After finding the line that holds "The width and height of the screenshot is (1456, 819)." below, set down that line and the rest through the final one exactly, leaving the pictures out.

LISTED RECORDS –
◇ ◇ ◇
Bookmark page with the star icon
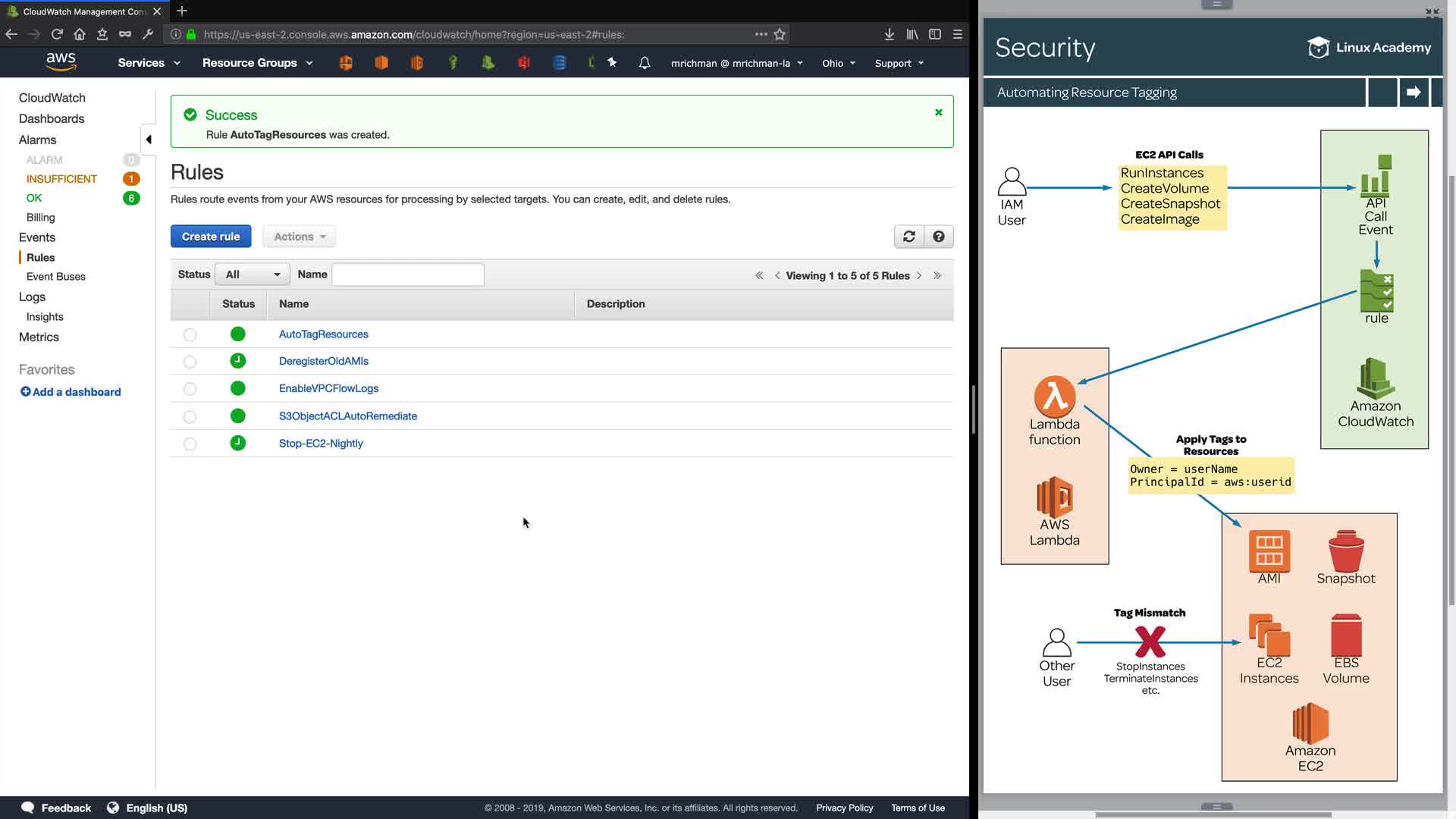This screenshot has width=1456, height=819. tap(780, 34)
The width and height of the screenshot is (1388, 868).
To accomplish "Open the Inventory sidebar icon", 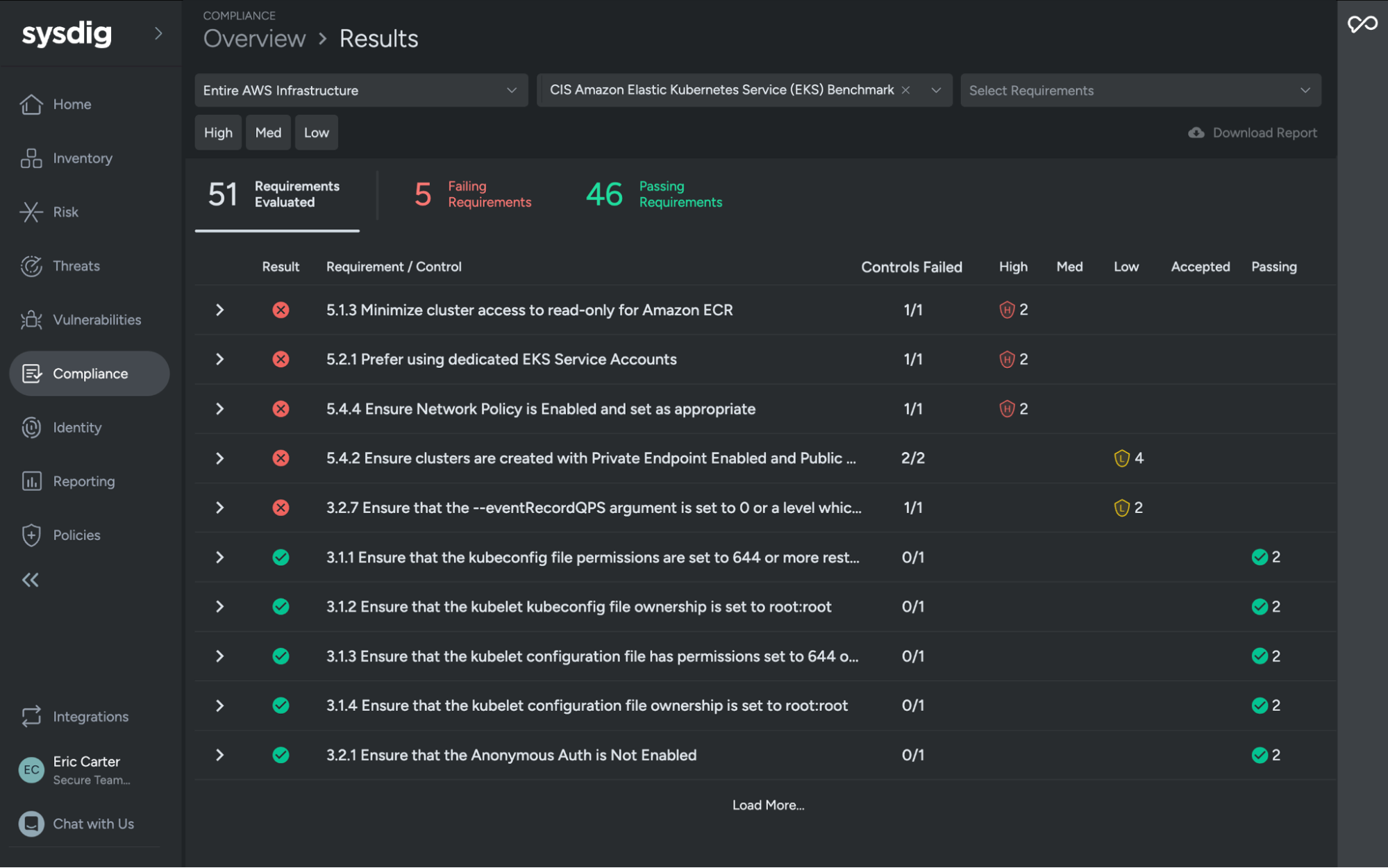I will point(31,158).
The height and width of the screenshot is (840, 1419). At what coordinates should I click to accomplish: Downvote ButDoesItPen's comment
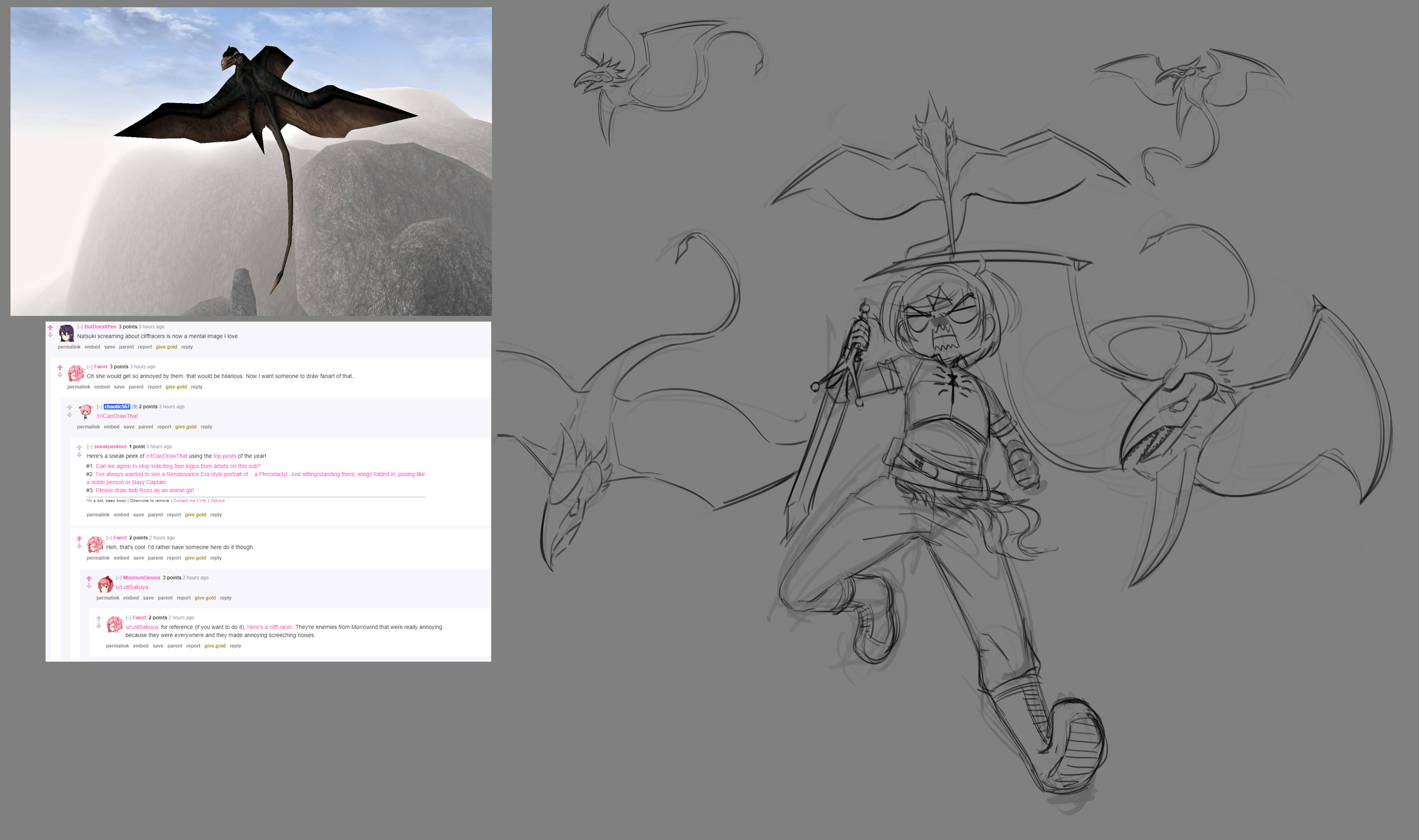pyautogui.click(x=50, y=335)
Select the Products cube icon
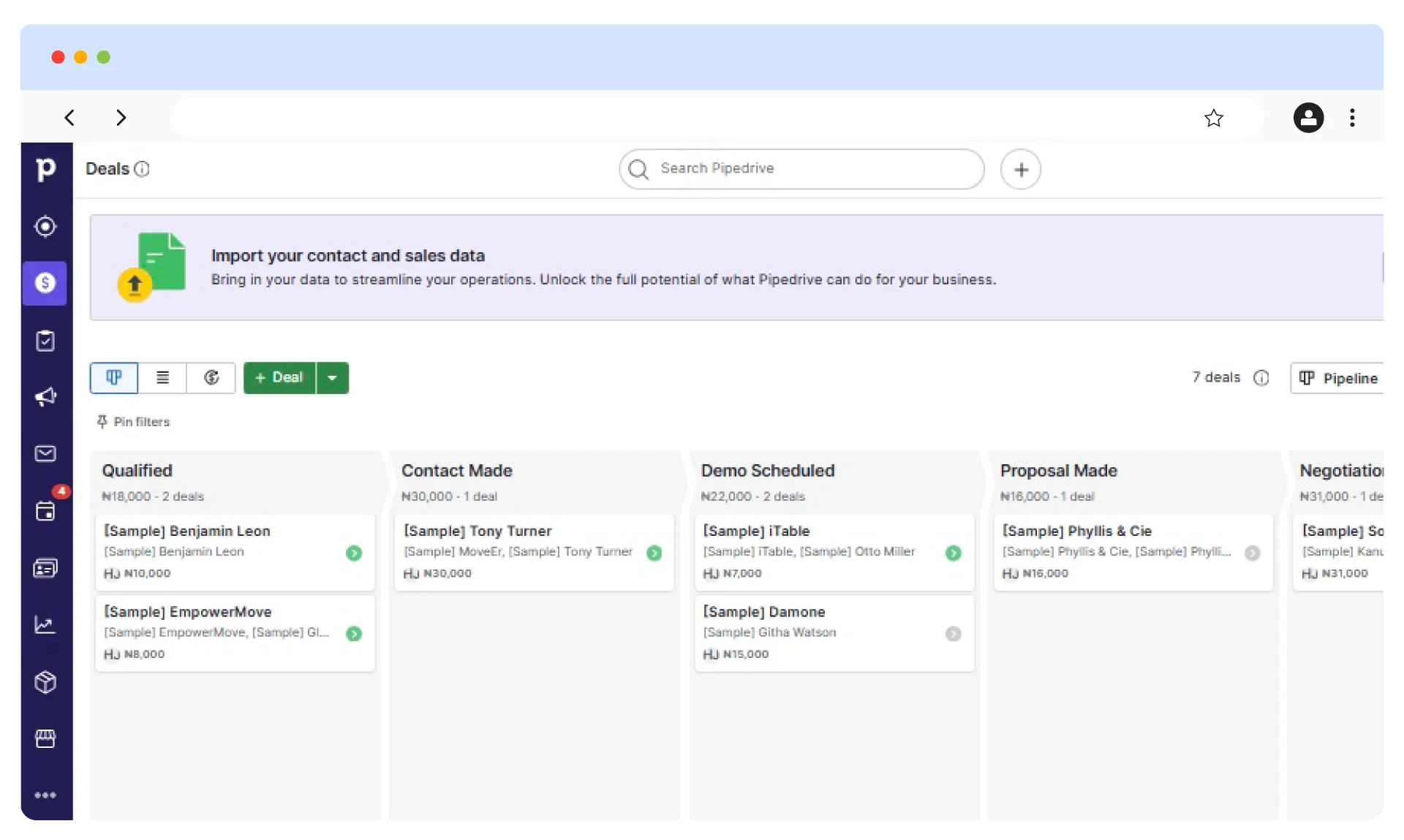 [45, 682]
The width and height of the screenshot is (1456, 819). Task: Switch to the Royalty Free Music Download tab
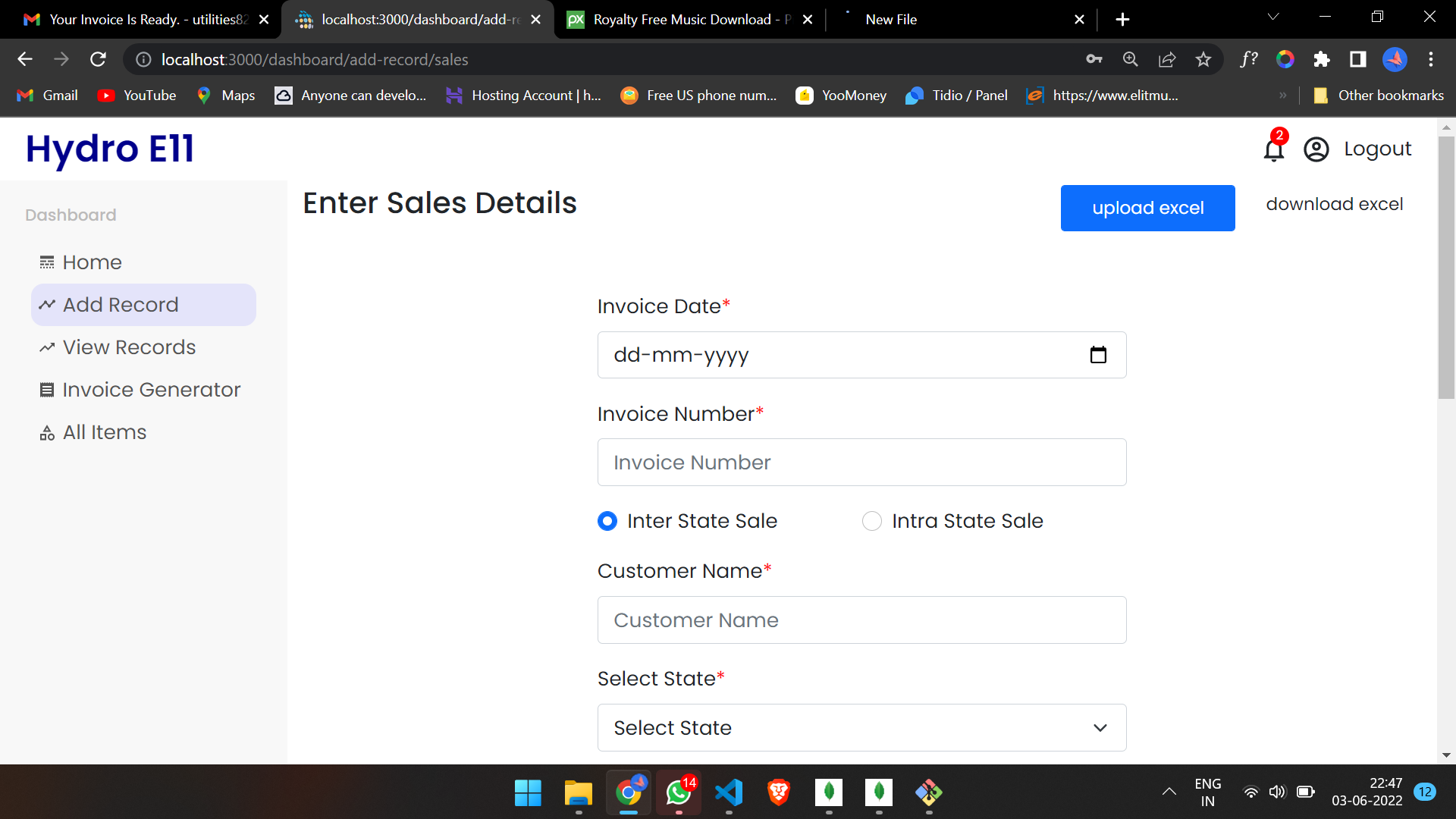pos(682,19)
◇ ◇ ◇
RESULT OF THE EXERCISE –
The width and height of the screenshot is (1456, 819). Task: Switch to the Royalty Free Music Download tab
pos(682,19)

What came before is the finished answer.